Da haben wir also den Blattsalat: Es wird nur mehr darüber geschrieben, welche betroffene Personengruppe die andere betroffene Personengruppe über den Tisch zieht. Zum Beispiel ist keine Rede mehr davon, dass sich der Staat aus seiner Verpflichtung der Drittelfinanzierung von Pensionen verabschiedet hat und die Privatvorsorge favorisiert. Und schon gar nicht ist die Rede davon, dass heute in Österreich ein Prozent der Bevölkerung ein Drittel des Vermögens besitzt, weitere neun Prozent ein weiteres Drittel, während sich 90 Prozent das letzte Drittel teilen müssen. Die bereinigte Lohnquote – also der Anteil der Löhne und Gehälter am Volkseinkommen – sank von 1981 bis 2003 von 71 auf 59 Prozent, umgekehrt stieg der Anteil der Gewinne von 29 auf 41 Prozent. So stiegen 2006 die Dividenden von 19 ATX-Unternehmen um 33 Prozent, der Gewinn vor Steuern um 27 Prozent, die Vorstandsgagen um 14, pro Kopf gar um 17 Prozent … (aus: „Es ist genug für alle da“, steuerpolitische Forderungen der KPÖ)

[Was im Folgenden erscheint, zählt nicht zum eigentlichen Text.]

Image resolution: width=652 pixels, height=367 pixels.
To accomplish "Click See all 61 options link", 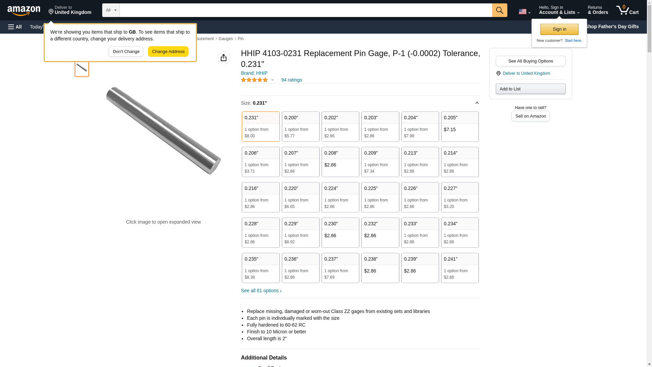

Seit Jahrzehnten wird lamentiert, dass die Kluft zwischen Arm und Reich immer tiefer wird. Und seit ewigen Zeiten werden von der Politik Trostpflästerchen verteilt, die beruhigen sollen. An das wirklich Eingemachte traut sich aber niemand heran. Das liegt im Trockendock der Banktresore oder schwirrt im spekulativen Finanznirwana herum und vermehrt sich ohne Arbeit, geschützt von einer Politik, die die entsprechenden gesetzlichen Rahmenbedingungen schafft: Abschaffung der Vermögenssteuer, Senkung der Besteuerung der Gewinne von Kapitalgesellschaf­ten von 34 auf 25 Prozent, Verzicht auf Besteuerung spekulativer Gewinne, Einrichtung von Privatstiftungen, in welchen heute steuerschonend geschätzte 55 Mrd. Euro geparkt sind – um nur einige Freiheiten des neoliberalen Kapitalismus zu nennen.